The japanese say 'think of things that are large as small, and things that are small as large, and you will understand them better'.

All animals have a mission in life, and who am I to disrupt that, but I have been know to kill and eat them  

I kinda go by the code of the wild, when I meet another animal I like, and get along with, then it's cool while we keep each others company. When we split I'm sure I have learned something different, but I try not to let it change my live in a negative way.

I always leave my options open, when I see a fake I get another pet  and that fake can go on it's own and live the life it was intended to live, the wild life. oooOOOOOhhhh, aahhhhh

I personally don't like to cage my pets.

I had intended my mantis' to be free in my indoor garden, but they didn't survive on their own in the conditions of the garden, so... and they don't seem to be faking me about nuthin'.

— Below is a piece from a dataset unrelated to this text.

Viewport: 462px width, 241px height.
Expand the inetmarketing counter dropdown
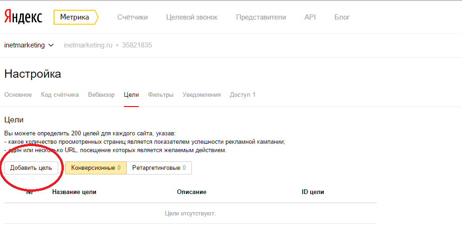point(29,45)
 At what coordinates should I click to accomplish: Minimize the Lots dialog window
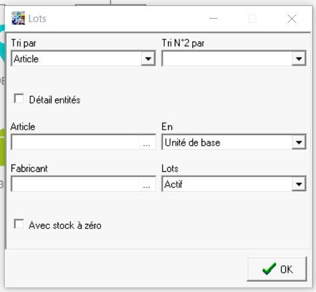tap(214, 19)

The only time we fenced our dogs, when we lived in the country, was when they got to old or were too young to fend for themselves, and that was only part of the time.

Most of my mantis' will be freed when the weather gets warm enough, and they are big enough to fend for themselves. Some in the house, some outside.

I'm sure they'll all end up outside since there really isn't any food for them inside, and I have no intentions of setting fruitflies and crickets loose in my place. As long as they don't upset me, and I can trust them, they can share my space.


----------